[TASKS TO COMPLETE]
• 1. In the ReBoot tabletop game post, what happens to the characters' class when they enter a gamecube?
• 2. Reproduce word for word the part of the ReBoot tabletop game post from "game-design" up to and including "beat the user.".

[RPG] Designing stats for ReBoot Tabletop game

game-design

As a personal project I am working on creating a tabletop game based on one of my favorite childhood shows. The show is ReBoot.

One of the things I am having a rough time designing is a simple stat system that works well with the nature of the show. In the show the characters spend a fair bit of the time in the city of Mainframe. However time to time, gamecubes drop in and the characters need to enter the game and beat the user.

This means the city portion of the game will need a basic stat system for simple combat, logic, strategy, and interaction. When in the gamecubes, the characters will ReBoot into a random class(based on a table for the game) and have game specific stats and boosts(which stack or use the basic stats).

Some of the game types I know I will be playing with include:

  • Hack n Slash(essentially D&D)
  • Racing(advance around a board)
  • PvP Combat(Mortal Combat & Pokemon)
  • Adventure
  • Co-op Shooters

This means there will be a bunch of different stat templates that need to interact with the basic stats. I'm not focusing on the classes portion yet.

[INFORMATION SHOWN]
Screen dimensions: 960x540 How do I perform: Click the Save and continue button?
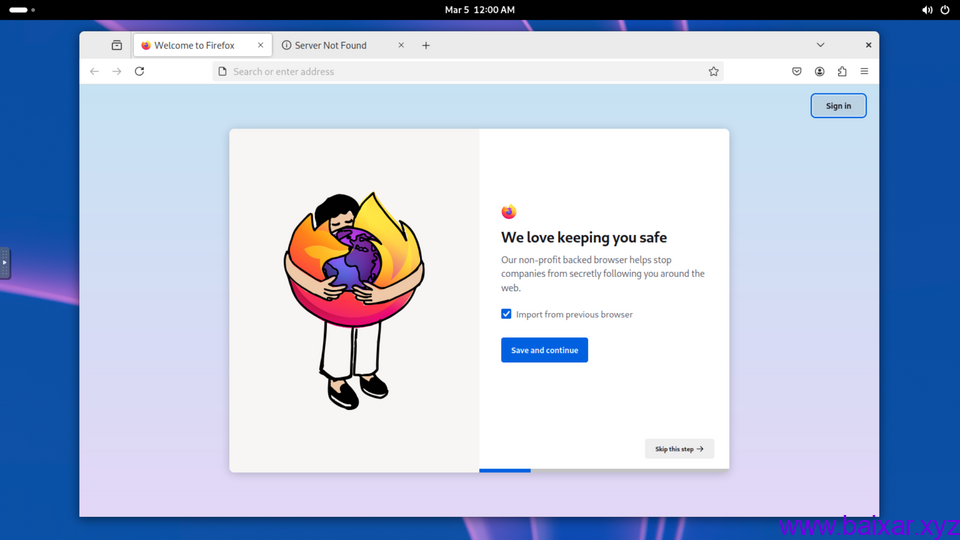tap(544, 350)
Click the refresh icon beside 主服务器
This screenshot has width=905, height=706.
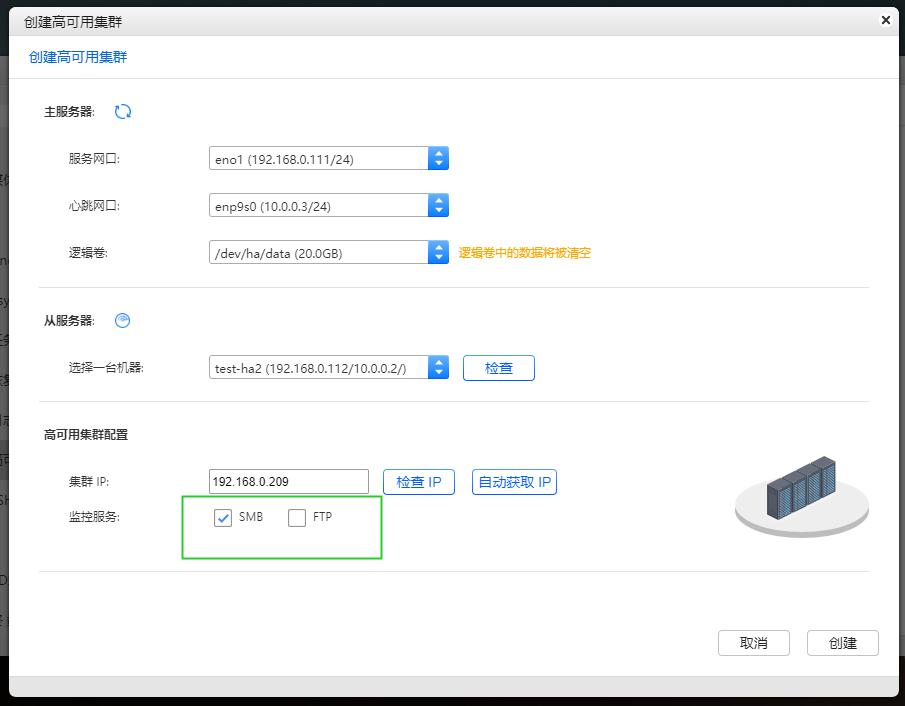123,112
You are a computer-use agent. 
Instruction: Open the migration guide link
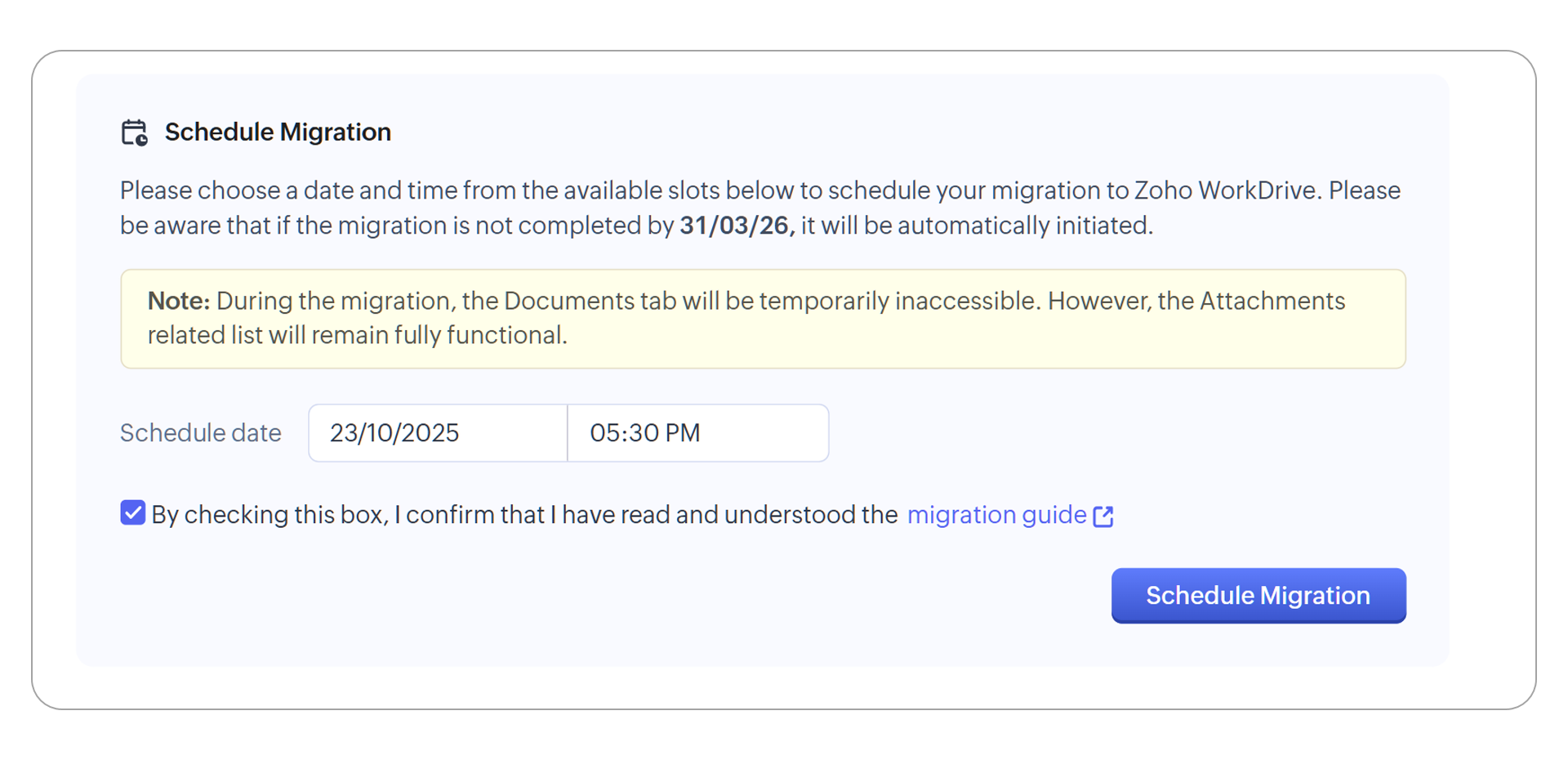pyautogui.click(x=996, y=515)
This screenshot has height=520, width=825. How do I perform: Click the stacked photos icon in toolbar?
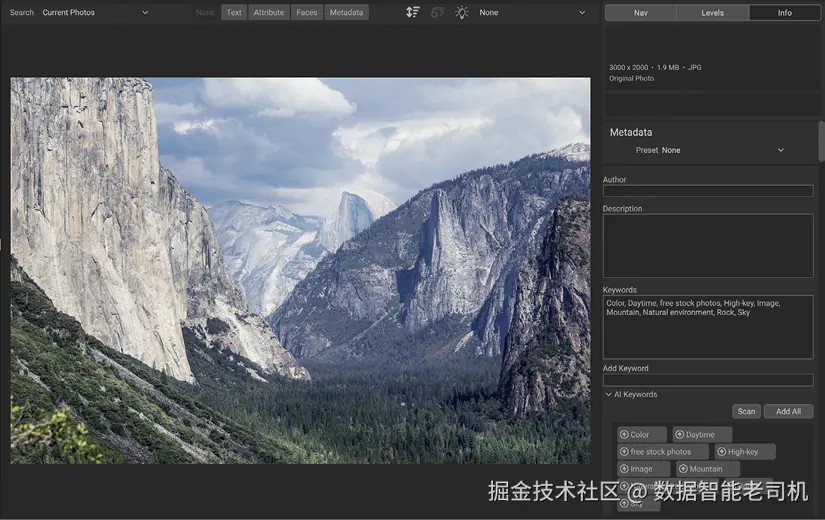coord(437,12)
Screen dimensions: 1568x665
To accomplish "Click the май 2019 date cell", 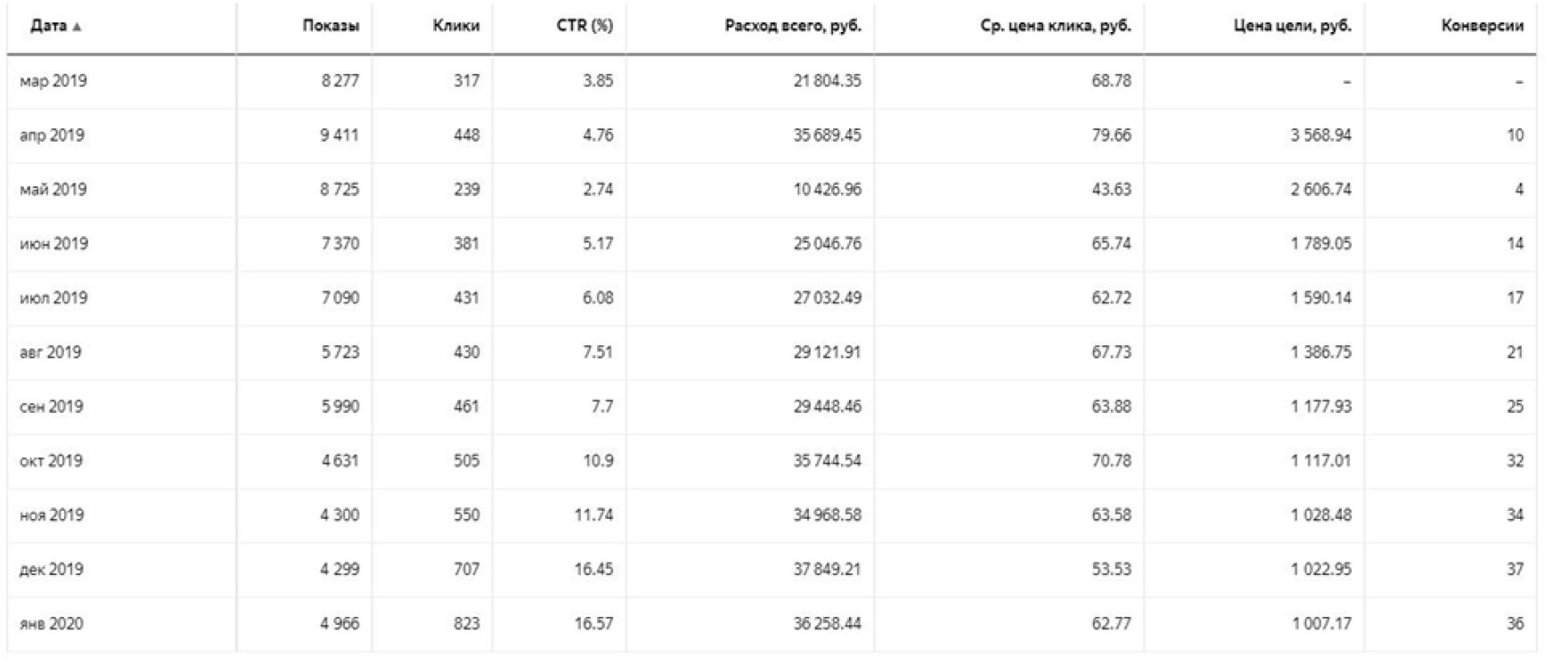I will [53, 190].
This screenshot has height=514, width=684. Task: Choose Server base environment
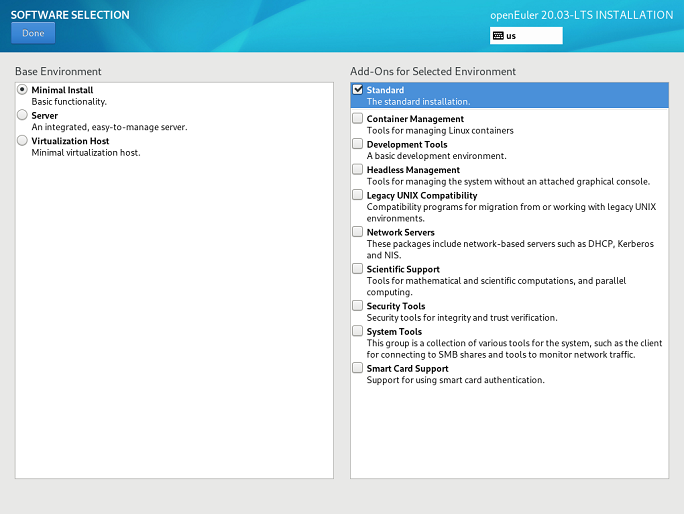click(x=23, y=116)
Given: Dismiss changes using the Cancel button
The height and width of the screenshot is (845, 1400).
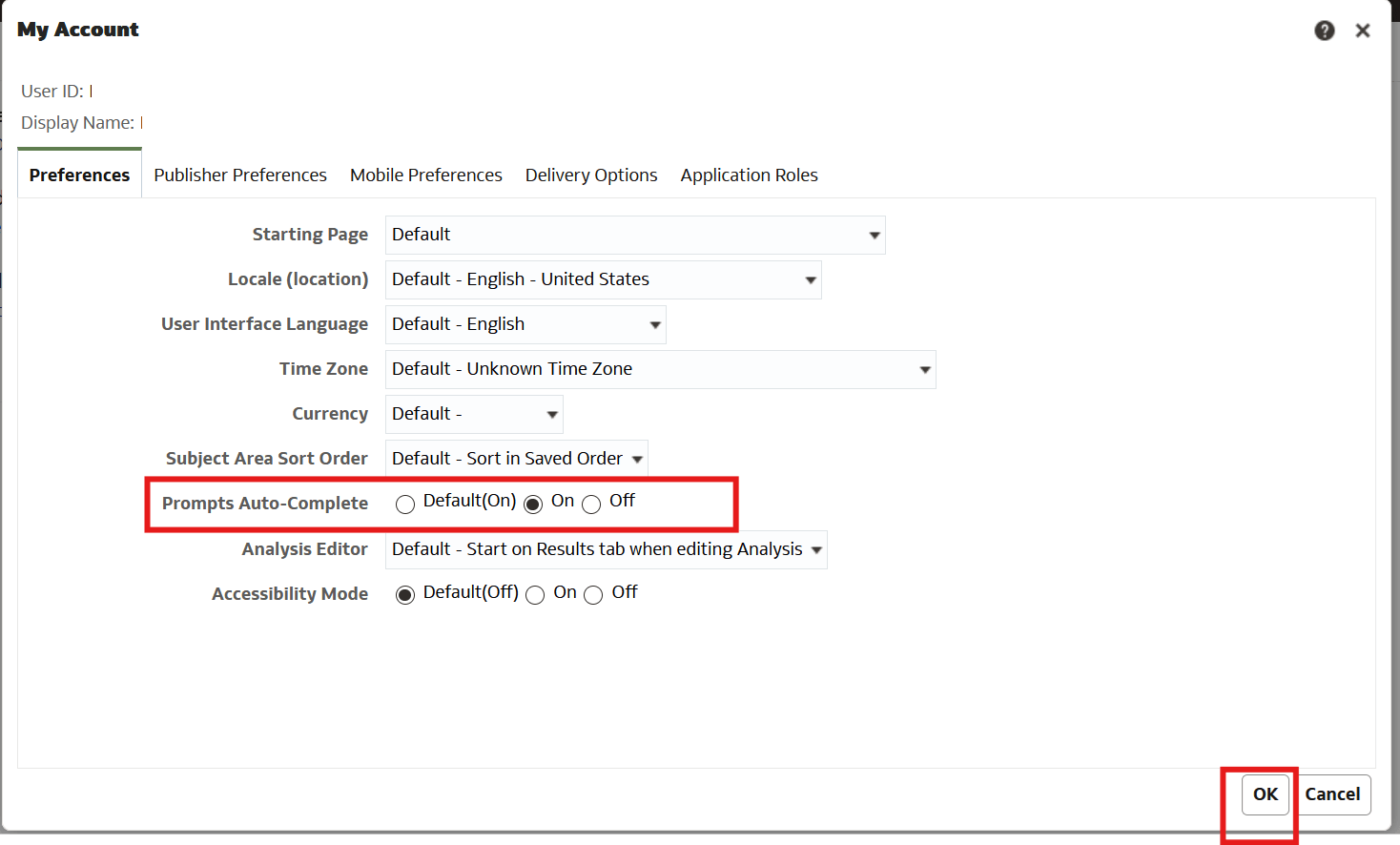Looking at the screenshot, I should (1332, 793).
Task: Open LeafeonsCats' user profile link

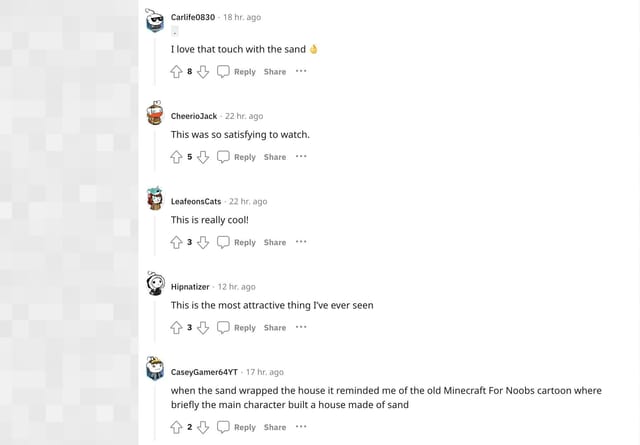Action: click(x=196, y=201)
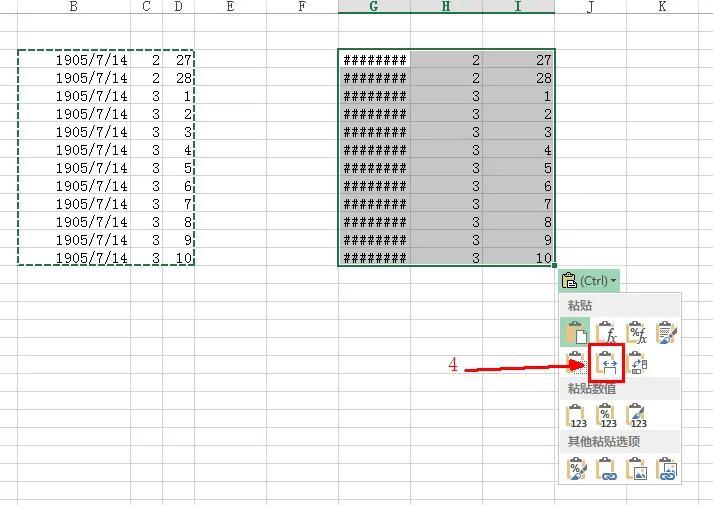Select the No Borders paste icon
713x505 pixels.
point(576,363)
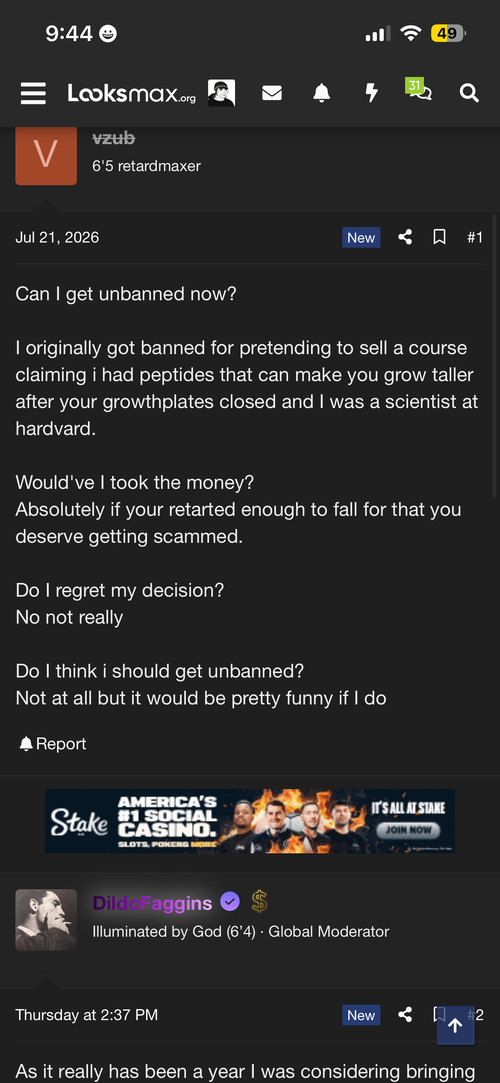The image size is (500, 1083).
Task: Share the Thursday 2:37 PM post
Action: click(405, 1014)
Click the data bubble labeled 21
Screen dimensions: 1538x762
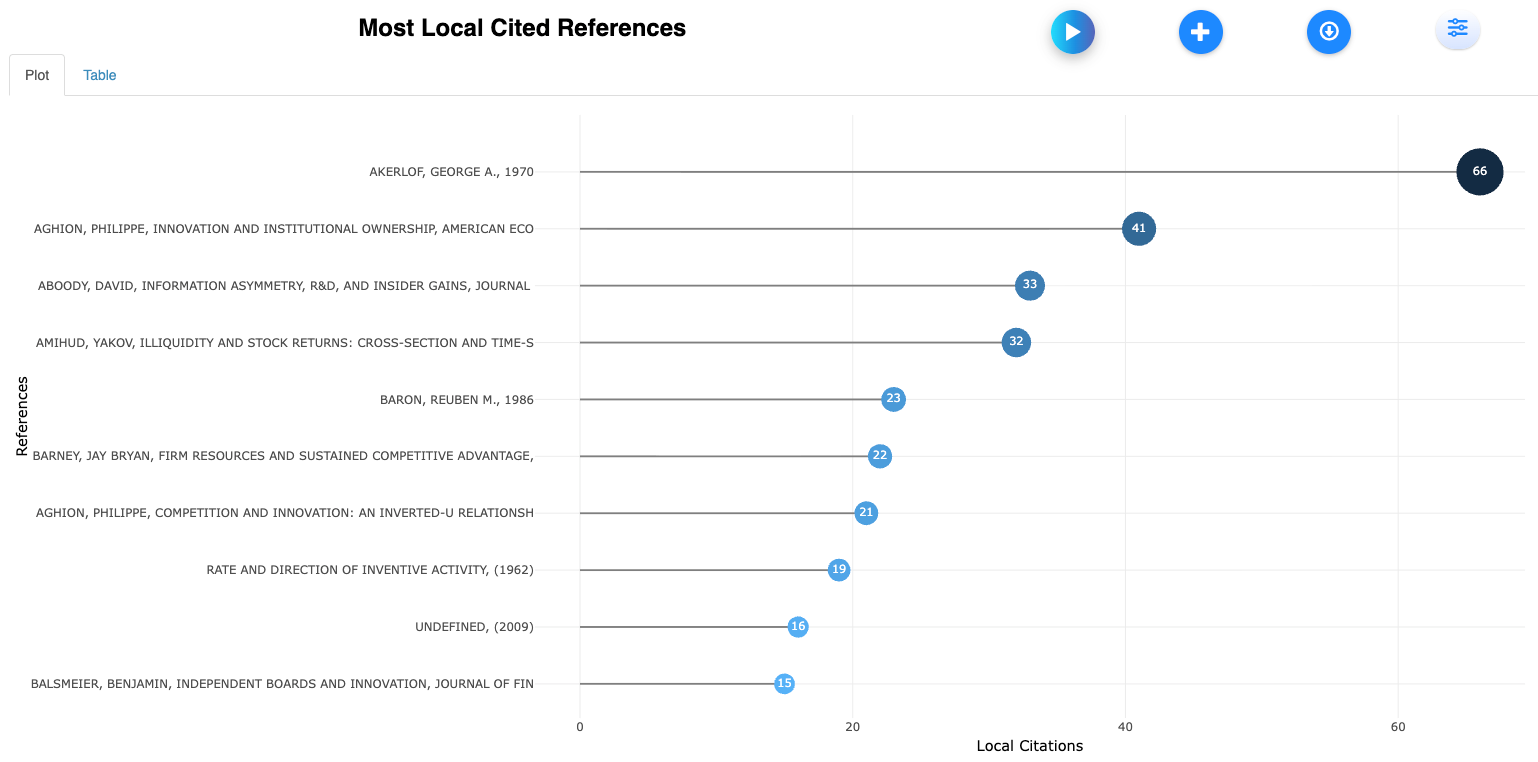coord(866,513)
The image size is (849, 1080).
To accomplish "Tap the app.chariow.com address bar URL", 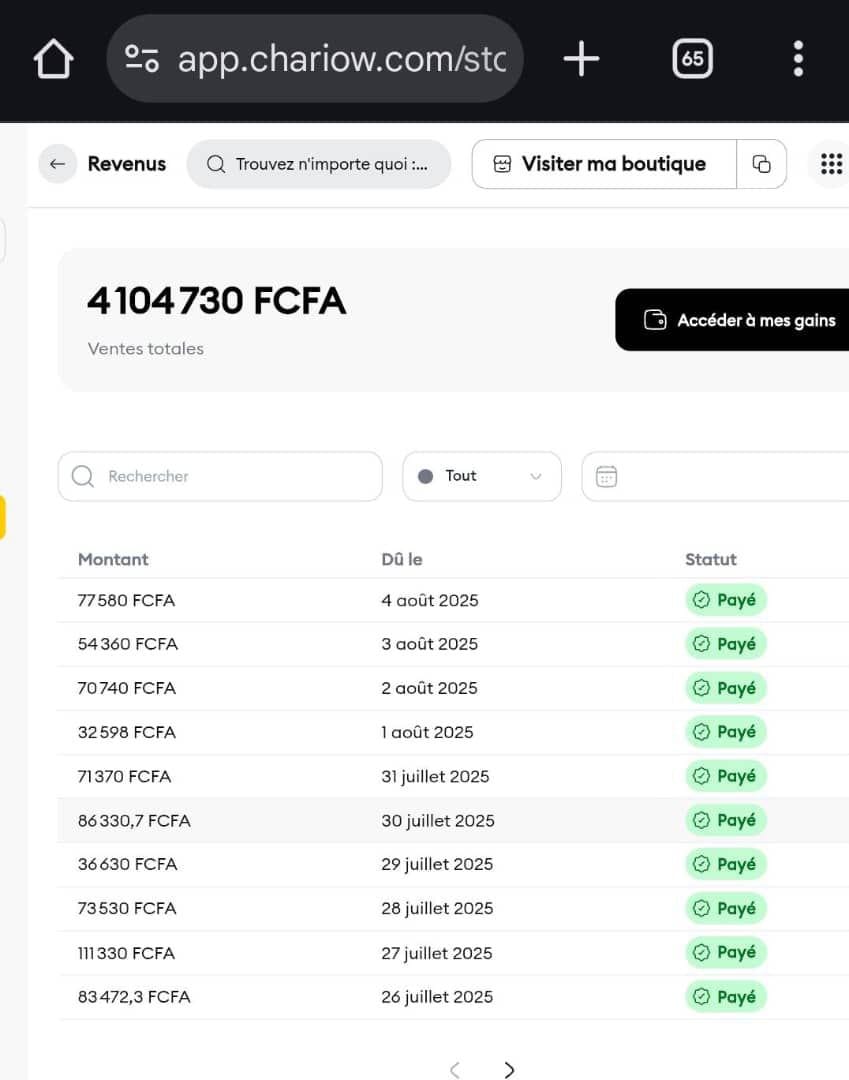I will (x=342, y=59).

[RESULTS]
• 1. They ReBoot into a random class based on a table for the game.

• 2.
game-design

As a personal project I am working on creating a tabletop game based on one of my favorite childhood shows. The show is ReBoot.

One of the things I am having a rough time designing is a simple stat system that works well with the nature of the show. In the show the characters spend a fair bit of the time in the city of Mainframe. However time to time, gamecubes drop in and the characters need to enter the game and beat the user.